All these data have led Alicia Andueza, specialist in the topic of embroidery, to attribute the two ternos to Francisco Lizuain, a very important embroiderer from Zaragoza, of whom outstanding sets are preserved throughout Navarre.

The Commanders of Sancti Spiritus of Puente la Reina

Finally, we should point out that all the artistic display carried out by the Comendadoras de Puente la Reina was motivated, not only by the healthy income of the community, but also by the arrival of very notable nuns who professed there, among whom we should mention the niece of the viceroy Don Sebastián de Eslava and sister of Gaspar de Eslava, first Marquis of the Real Defensa, Doña Agustina de Eslava y Monzón, who became prioress on several occasions.

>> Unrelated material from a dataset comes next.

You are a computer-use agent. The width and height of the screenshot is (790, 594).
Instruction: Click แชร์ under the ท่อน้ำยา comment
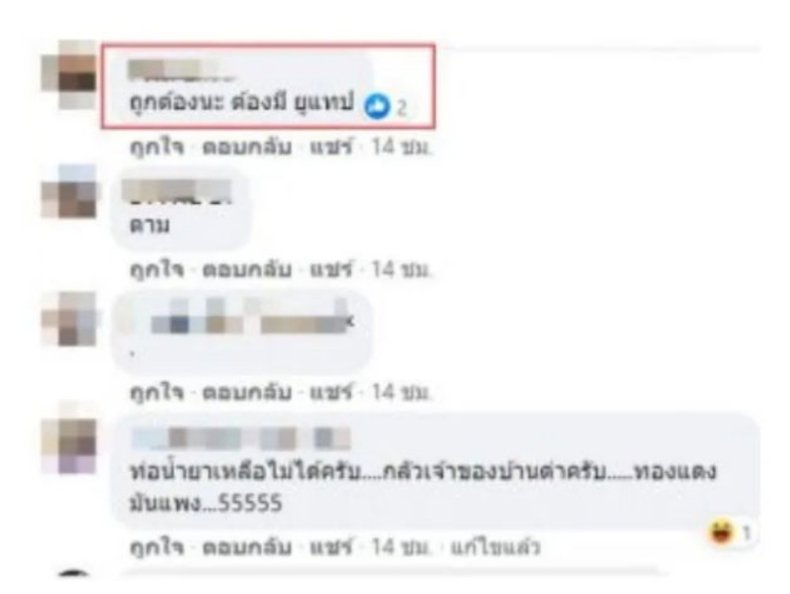[330, 547]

She was the daughter of Francisco de Eslava y Berrio and María Narcisa de Monzón. Among her father's siblings, in addition to the aforementioned viceroy of Nueva Granada and defender of Cartagena de Indias, were Agustín, the first-born who became a Dominican, and Father José Fermín, a Jesuit. The death certificate of Doña Agustina makes this abundantly clear when it indicates her involvement in the new construction of the convent and church, erected between 1751 and 1759, as well as in the spiritual reform of the same, since it was on her initiative and that of other nuns that the new constitutions were drawn up, prepared by the Capuchin Tomás de Burgui, in the time of Bishop Miranda y Argaiz, in 1762. The obituary of Sister Agustina, written by Don Cristobal Perez, vicar of the convent, is dated November 4, 1789, and after pointing out that she died in an unexpected way, adds: "said lady was prioress in five triennia and governed the convent in the spiritual and temporal with the greatest zeal and prudence and was the first, among the others, who contributed much to the reform of the convent and to the internship of the new constitutions that were formed year 1762 and also the one who suffered the most in the reform of persecutions and tribulations that are inseparable from it, by graduating it the humans of singularity". Doña Agustina was born in Enériz in 1719, entered in 1737, professed in 1738 and was prioress for the three years 1763-1767, 1770-1773, 1779-1782 and 1784-1787. In the same convent of Puente la Reina she had a sister named Clara, who had been professed before her, in 1733.